Tonight, United for Healthcare had a simple "Volunteer Appreciation" gathering where volunteers, such as myself, were honored for the help and given certificates of appreciation. I'm thankful that organizations such as United for Healthcare exist, and I wish they had more help, and more money to get their message out.
For anyone unfamiliar with Single Payer Healthcare, here is an excellent summary copied from the Physicians for a National Health Program's website:
Single-payer national health insurance, also known as “Medicare for all,” is a system in which a single public or quasi-public agency organizes health care financing, but the delivery of care remains largely in private hands. Under a single-payer system, all residents of the U.S. would be covered for all medically necessary services, including doctor, hospital, preventive, long-term care, mental health, reproductive health care, dental, vision, prescription drug and medical supply costs.
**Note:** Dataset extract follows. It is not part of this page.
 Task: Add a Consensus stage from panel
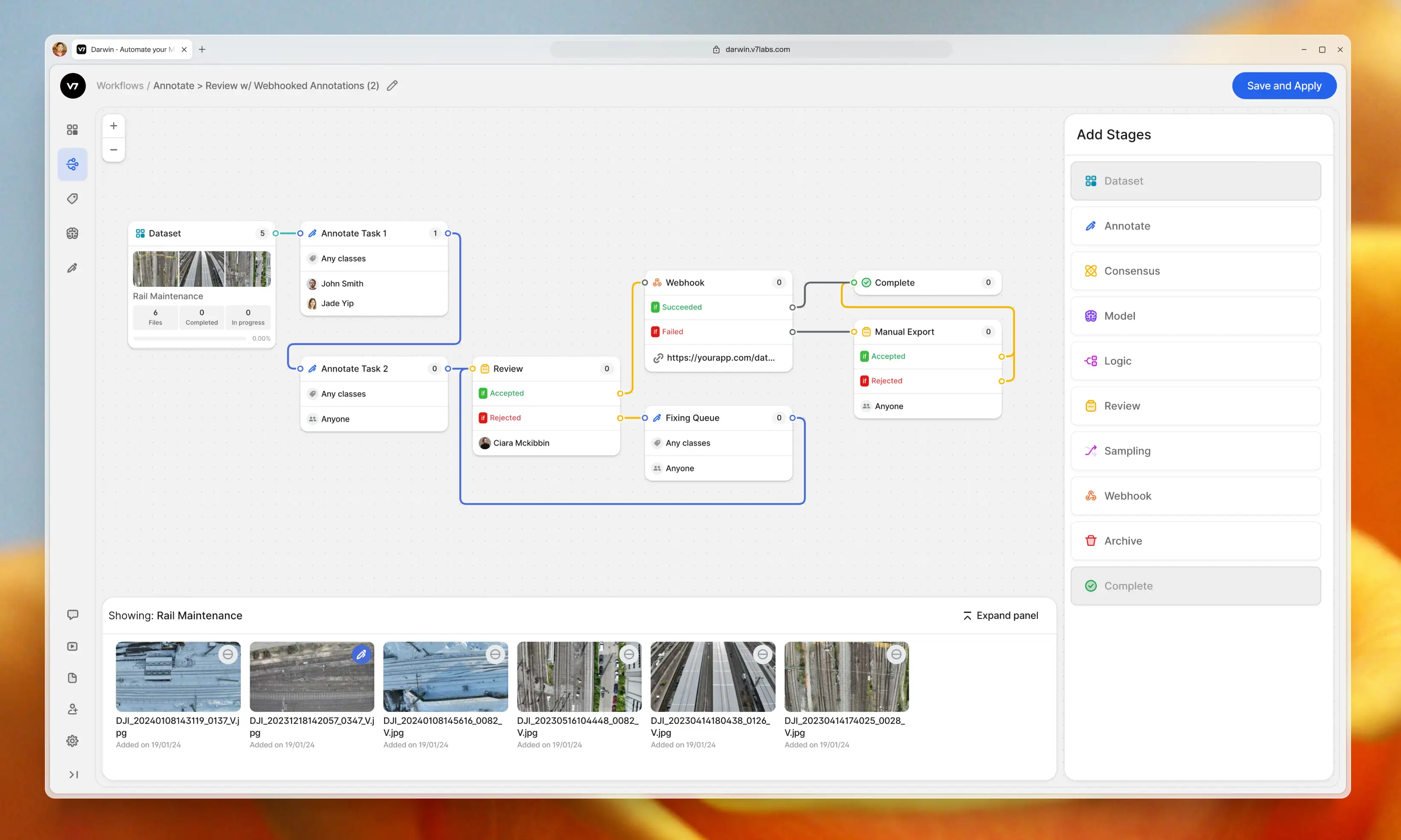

The program would be funded by the savings obtained from replacing today’s inefficient, profit-oriented, multiple insurance payers with a single streamlined, nonprofit, public payer, and by modest new taxes based on ability to pay. Premiums would disappear; 95 percent of all households would save money. Patients would no longer face financial barriers to care such as co-pays and deductibles, and would regain free choice of doctor and hospital. Doctors would regain autonomy over patient care.
The Expanded and Improved Medicare for All Act, H.R. 676, based on PNHP’s JAMA-published Physicians’ Proposal, would establish an American single-payer health insurance system.